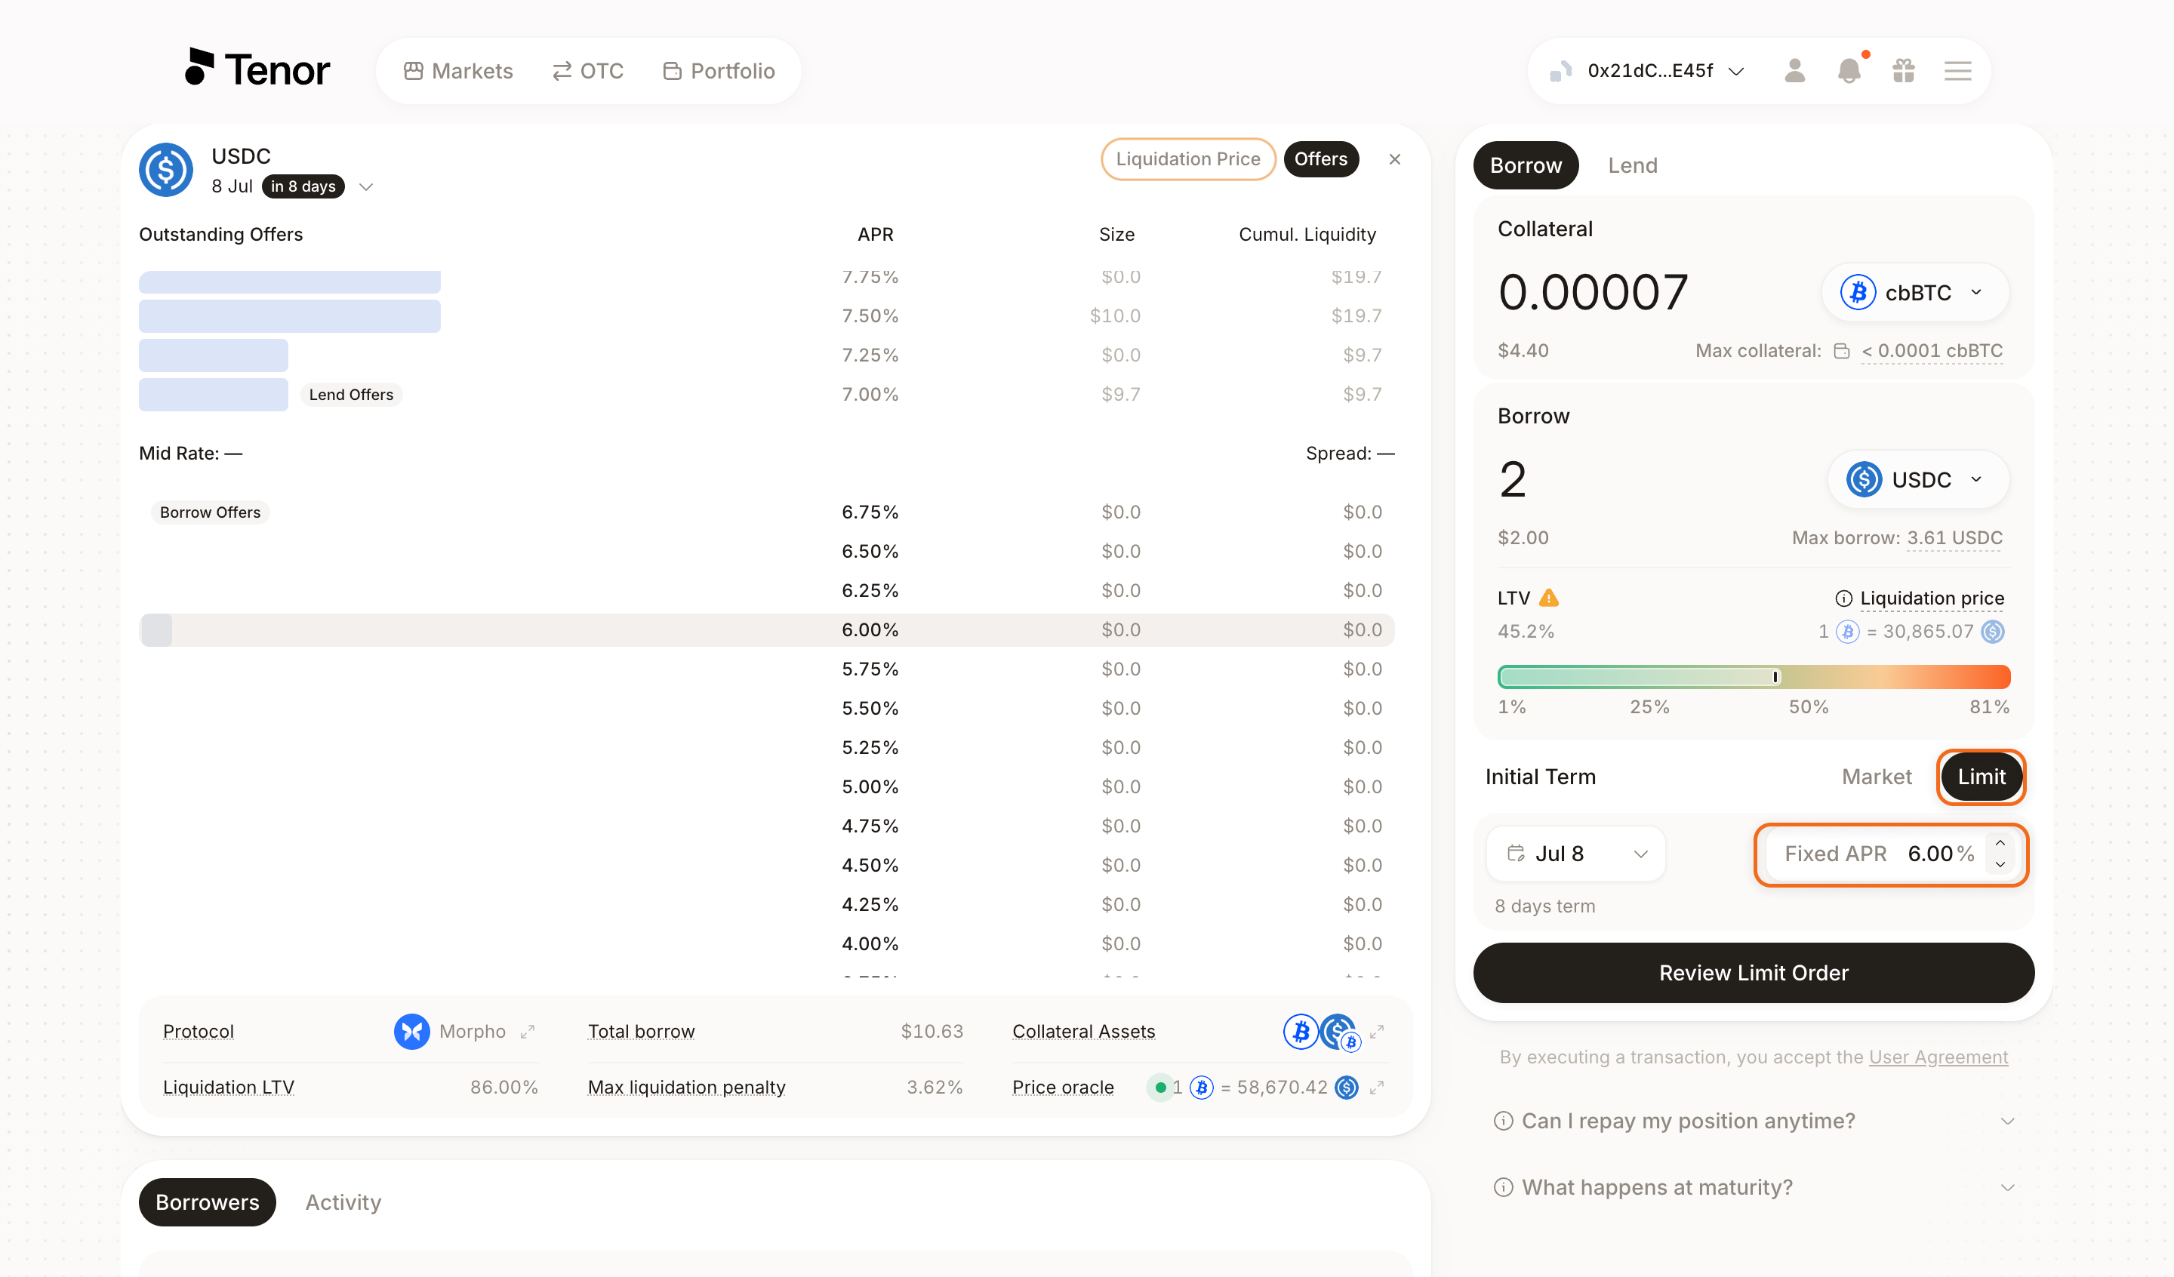The image size is (2174, 1277).
Task: Open the cbBTC collateral asset dropdown
Action: (x=1914, y=293)
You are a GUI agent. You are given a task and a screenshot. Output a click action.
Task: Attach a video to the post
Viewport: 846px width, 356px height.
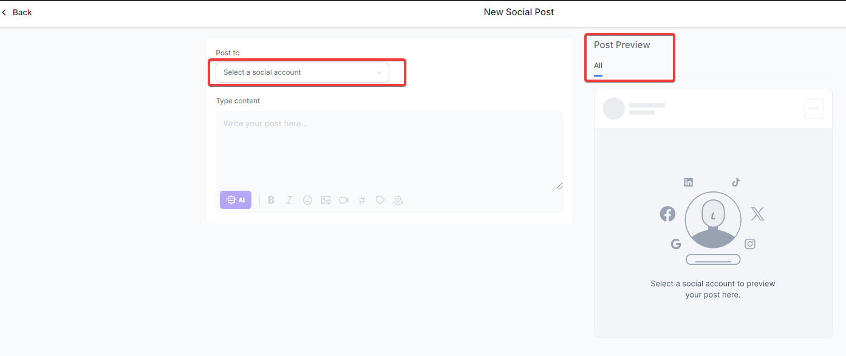pos(344,200)
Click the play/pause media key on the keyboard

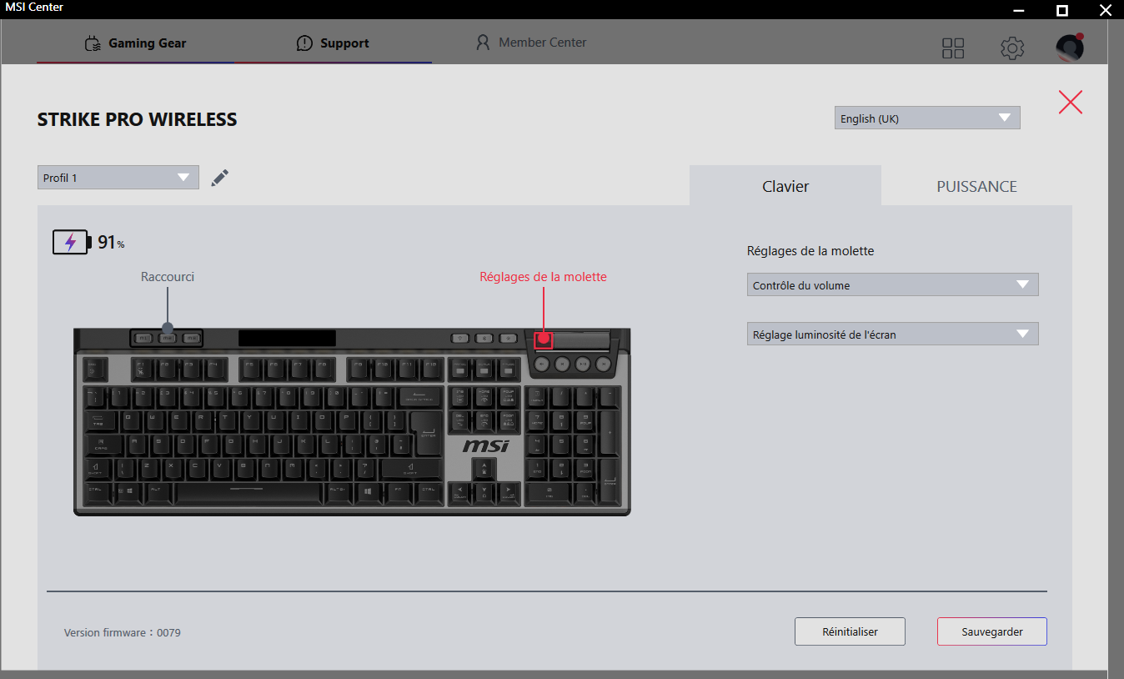(x=583, y=364)
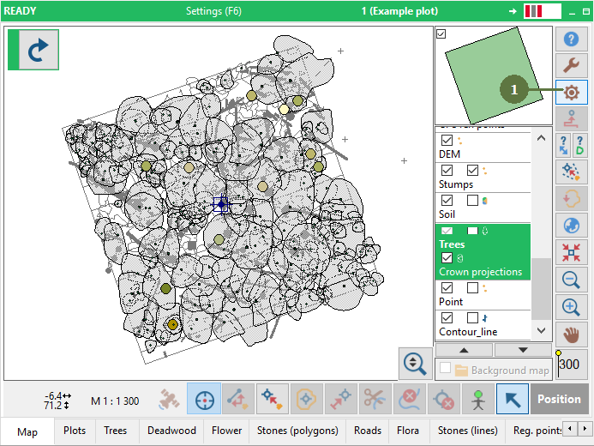Viewport: 594px width, 446px height.
Task: Open the help icon in right toolbar
Action: point(572,39)
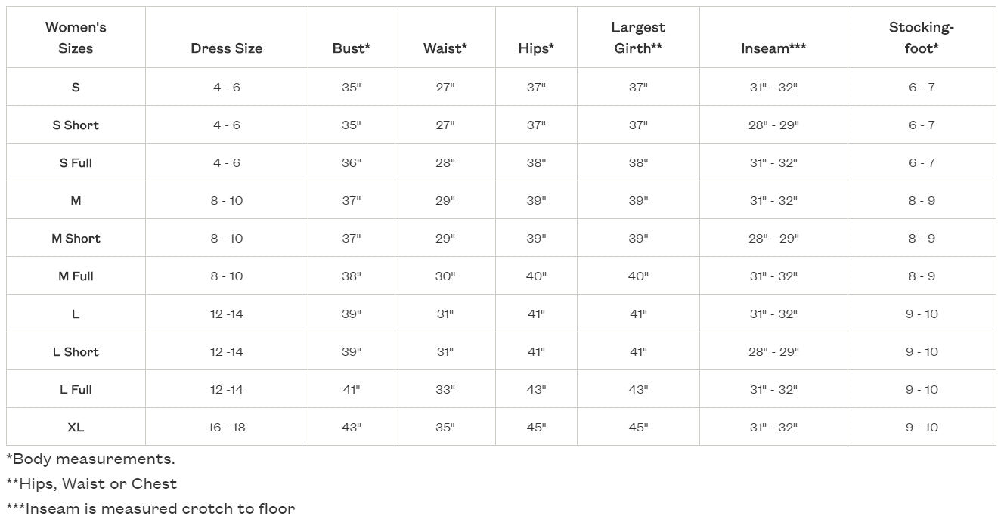Viewport: 1004px width, 519px height.
Task: Click the Inseam crotch to floor footnote
Action: [150, 508]
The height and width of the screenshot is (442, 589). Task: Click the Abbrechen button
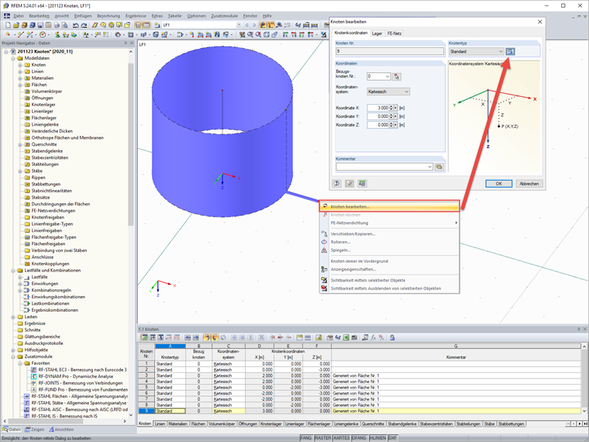[x=529, y=184]
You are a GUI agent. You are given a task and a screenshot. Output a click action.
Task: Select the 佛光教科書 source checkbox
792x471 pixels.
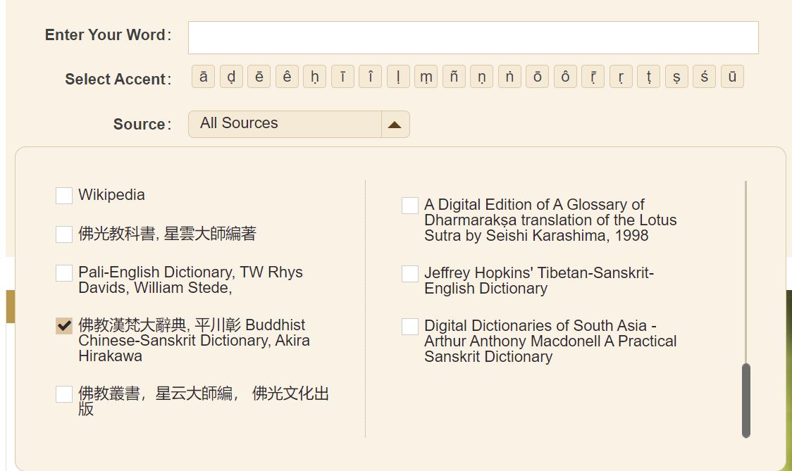tap(64, 234)
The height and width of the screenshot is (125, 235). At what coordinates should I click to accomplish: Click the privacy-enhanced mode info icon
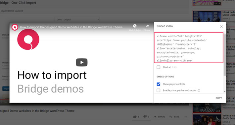click(x=199, y=90)
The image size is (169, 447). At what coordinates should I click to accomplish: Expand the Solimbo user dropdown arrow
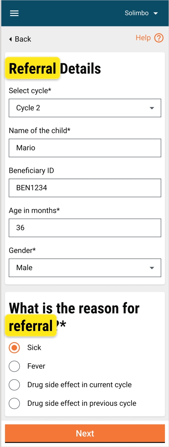155,13
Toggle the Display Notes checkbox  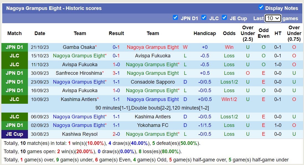pos(261,7)
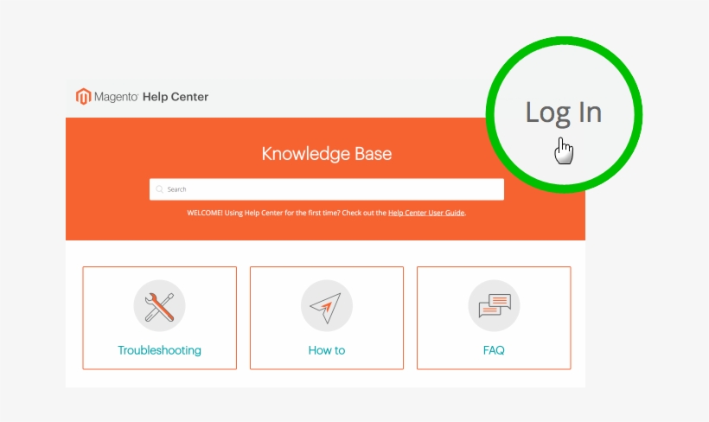Go to the How to section label
Viewport: 709px width, 422px height.
(327, 350)
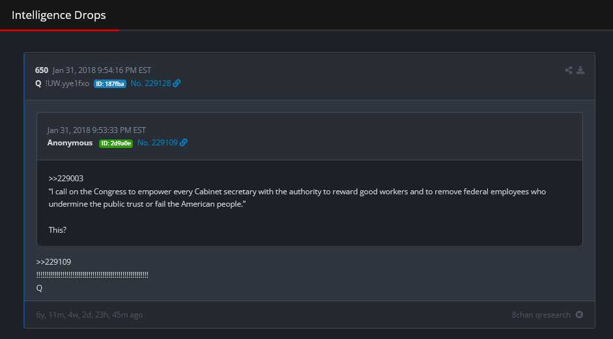Open post link No. 229109
The height and width of the screenshot is (339, 613).
point(157,143)
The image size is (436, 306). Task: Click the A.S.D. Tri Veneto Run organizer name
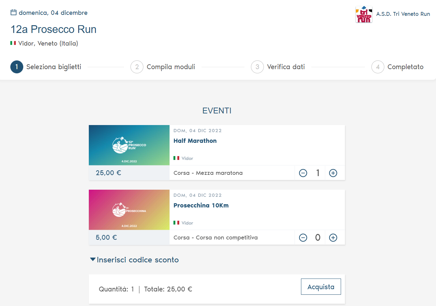[x=403, y=14]
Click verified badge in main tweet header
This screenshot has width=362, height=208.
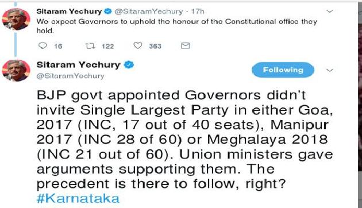[x=129, y=65]
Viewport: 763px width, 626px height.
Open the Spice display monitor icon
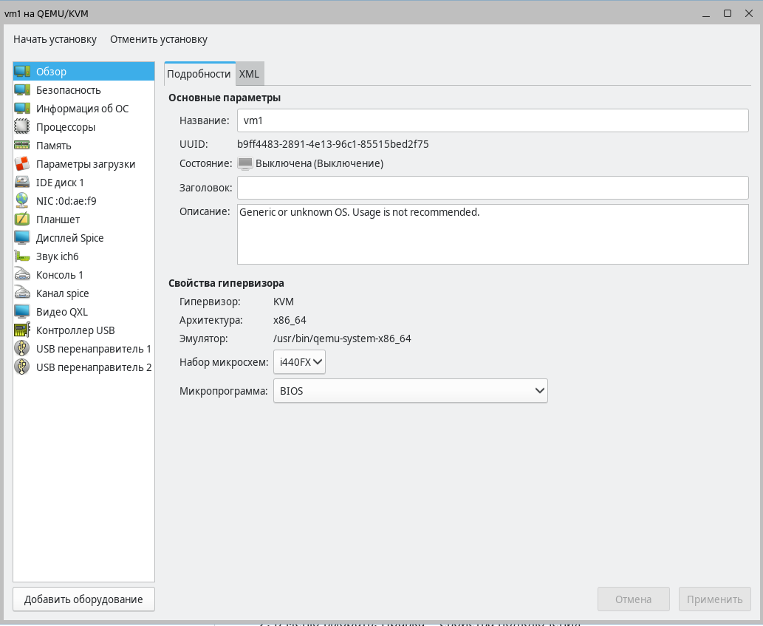click(22, 238)
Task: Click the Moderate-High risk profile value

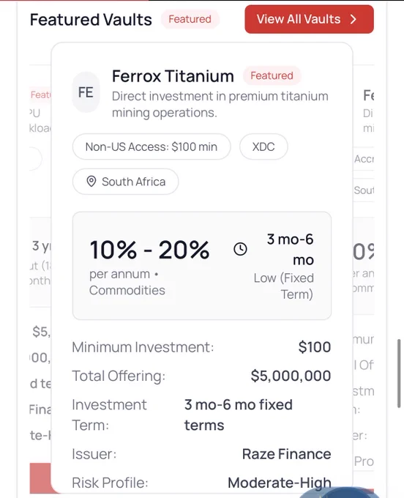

Activity:
Quote exactly the lines from the line that contains "Viewport: 763px width, 626px height." through the last line of the listing, please, leaving out all pictures.

Final answer:
Viewport: 763px width, 626px height.
Open the Spice display monitor icon
click(22, 238)
Task: Click the Moderate-High risk profile value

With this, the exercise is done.